Keywords: Reinforcement Learning, Model-based Reinforcement Learning, State-action Visitation Distribution, Distribution Shift, Policy-adapted Dynamics Model Learning
TL;DR: We theoretically analyze how the distribution of historical policies affects the model learning and model rollouts and propose a novel model-based RL method, PMAC, which learns a policy-adapted dynamics model based on a policy-adaptation mechanism.

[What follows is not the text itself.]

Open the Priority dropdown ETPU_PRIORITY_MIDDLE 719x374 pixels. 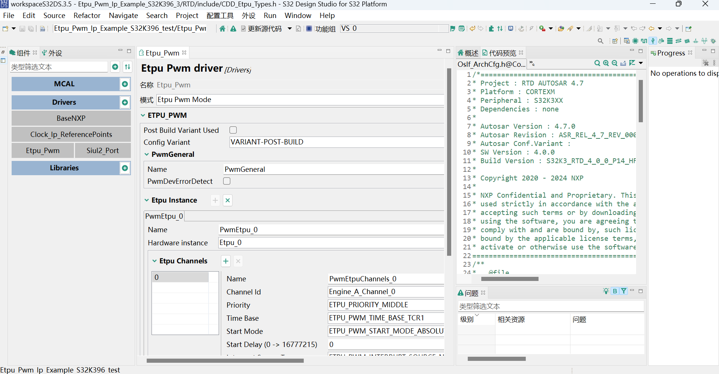[x=386, y=305]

Abstract: Model-based reinforcement learning (RL) achieves higher sample efficiency in practice than model-free RL by learning a dynamics model to generate samples for policy learning. Previous works learn a ``global'' dynamics model to fit the state-action visitation distribution for all historical policies. However, in this paper, we find that learning a global dynamics model does not necessarily benefit model prediction for the current policy since the policy in use is constantly evolving. The evolving policy during training will cause state-action visitation distribution shifts. We theoretically analyze how the distribution of historical policies affects the model learning and model rollouts. We then propose a novel model-based RL method, named \textit{Policy-adaptation Model-based Actor-Critic (PMAC)}, which learns a policy-adapted dynamics model based on a policy-adaptation mechanism. This mechanism dynamically adjusts the historical policy mixture distribution to ensure the learned model can continually adapt to the state-action visitation distribution of the evolving policy. Experiments on a range of continuous control environments in MuJoCo show that PMAC achieves state-of-the-art asymptotic performance and almost two times higher sample efficiency than prior model-based methods.